Wednesday, August 6, 2014

7 Things Every Parent Should Know About Music Lessons

by Olesya MacNeil

Why do children lose interest in music lessons within the first 6 months? After listening to parents tell me their stories of signing up their children with a music teacher or a music school only see their children’s loss of interest so soon, I wondered why?
In my extensive teaching and now, running my own music school, I saw only a few dropouts after 6 months of studying and two of those were due to parents’ divorce and change of address, and the third student was just not interested to begin play an instrument in the first place.
I began questioning the parents about their children’s lessons and found an astonishing difference.
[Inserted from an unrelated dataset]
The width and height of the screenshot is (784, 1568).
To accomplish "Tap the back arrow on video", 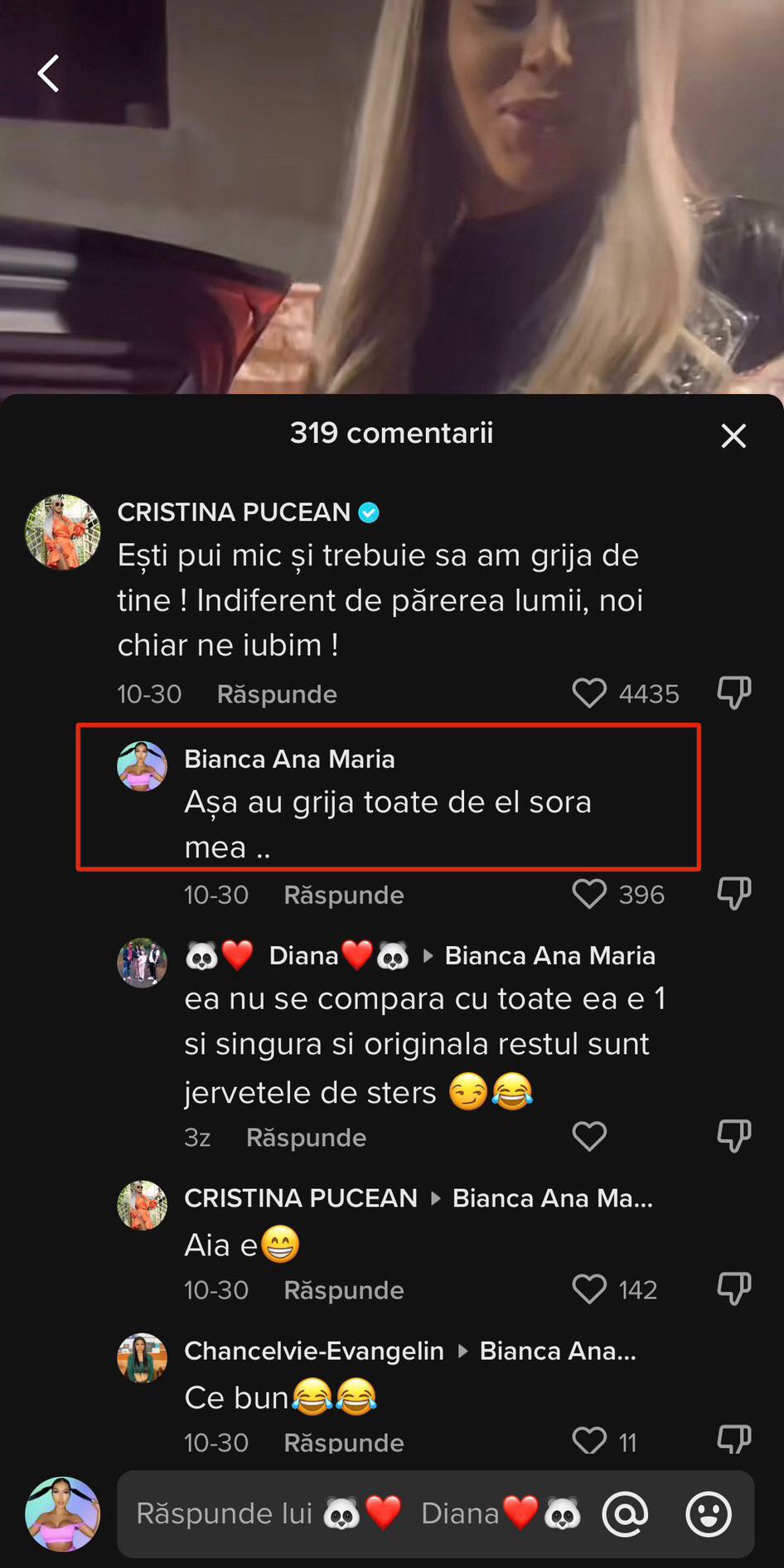I will 49,74.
Those music students who didn’t experience early drop-out were exposed to the following:

1. Teacher’s passion for teaching and creativity counts.
It becomes more and more popular all over the world to start teaching children music, math and reading young. The majority of new music students today are 3-5 year old. We must ask ourselves: how do 3, 4 and 5-year old learn? 3- and 4-year old children have expansive imagination and natural curiosity. Some children this age have pretend friends, love making silly faces, singing unintelligible songs and being funny. They learn best when they are active- dancing, moving, stomping feet, snapping fingers and clapping hands. 5-year olds have a natural desire to become independent and feel grown up. They are eager to learn at this age and their learning should be fun, inspiring and creative.
What resources do music teachers have enabling them to provide fun and interactive individual music lessons to very young children? There is not much material today to support instructors in their teaching process when working with very young kids. Teachers must encourage learning and stimulate children’s natural curiosity and enthusiasms for learning. Teachers must be creative in preparing their lessons plans and fill young children’s lessons with music-related activities that boost their imagination and creativity. Once a student falls in love with music, the child will be ready for the next, more advanced and difficult level of playing with both hands, and learning music theory and improvisation.